EXERCISE ▸ Please print exactly the line containing "You are a computer-use agent. The" and every line after it to the end of the records below, and nothing more.

Saved entries
- Opening Delimiter -
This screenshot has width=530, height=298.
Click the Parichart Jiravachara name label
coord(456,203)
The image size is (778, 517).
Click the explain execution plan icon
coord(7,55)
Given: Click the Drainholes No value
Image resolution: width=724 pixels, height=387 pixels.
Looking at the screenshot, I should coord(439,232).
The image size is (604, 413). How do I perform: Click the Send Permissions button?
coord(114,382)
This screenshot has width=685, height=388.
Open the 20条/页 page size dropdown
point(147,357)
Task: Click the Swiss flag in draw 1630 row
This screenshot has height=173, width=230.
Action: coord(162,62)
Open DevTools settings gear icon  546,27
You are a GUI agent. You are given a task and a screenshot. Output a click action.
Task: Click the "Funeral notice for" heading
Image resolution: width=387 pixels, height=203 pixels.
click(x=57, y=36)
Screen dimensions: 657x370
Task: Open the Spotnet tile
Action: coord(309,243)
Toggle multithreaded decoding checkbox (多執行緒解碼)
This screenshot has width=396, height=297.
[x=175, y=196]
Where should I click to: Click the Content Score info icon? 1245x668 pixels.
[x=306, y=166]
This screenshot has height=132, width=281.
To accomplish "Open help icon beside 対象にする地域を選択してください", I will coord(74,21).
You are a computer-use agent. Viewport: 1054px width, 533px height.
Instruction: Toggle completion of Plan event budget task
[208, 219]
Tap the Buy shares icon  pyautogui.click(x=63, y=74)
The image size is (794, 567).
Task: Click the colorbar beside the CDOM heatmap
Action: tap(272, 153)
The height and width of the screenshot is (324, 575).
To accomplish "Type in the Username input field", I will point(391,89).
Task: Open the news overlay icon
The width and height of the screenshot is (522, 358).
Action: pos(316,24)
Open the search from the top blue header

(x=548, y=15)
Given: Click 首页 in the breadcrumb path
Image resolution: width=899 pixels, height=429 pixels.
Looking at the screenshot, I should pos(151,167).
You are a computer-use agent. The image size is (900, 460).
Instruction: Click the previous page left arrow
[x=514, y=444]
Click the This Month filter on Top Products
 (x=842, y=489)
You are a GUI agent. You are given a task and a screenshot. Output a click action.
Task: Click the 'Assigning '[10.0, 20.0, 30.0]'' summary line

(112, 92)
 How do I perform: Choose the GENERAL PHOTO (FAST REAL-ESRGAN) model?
- Closing Delimiter -
TASK ANSWER ▸
You are a computer-use agent. The image size is (900, 460).
Instruction: Click the previous page left arrow
[x=514, y=444]
Click the This Month filter on Top Products
 (x=842, y=489)
You are a GUI agent. You are given a task and a screenshot. Output a click action.
Task: Click the 'Assigning '[10.0, 20.0, 30.0]'' summary line

(112, 92)
 How do I perform: Choose the GENERAL PHOTO (FAST REAL-ESRGAN) model?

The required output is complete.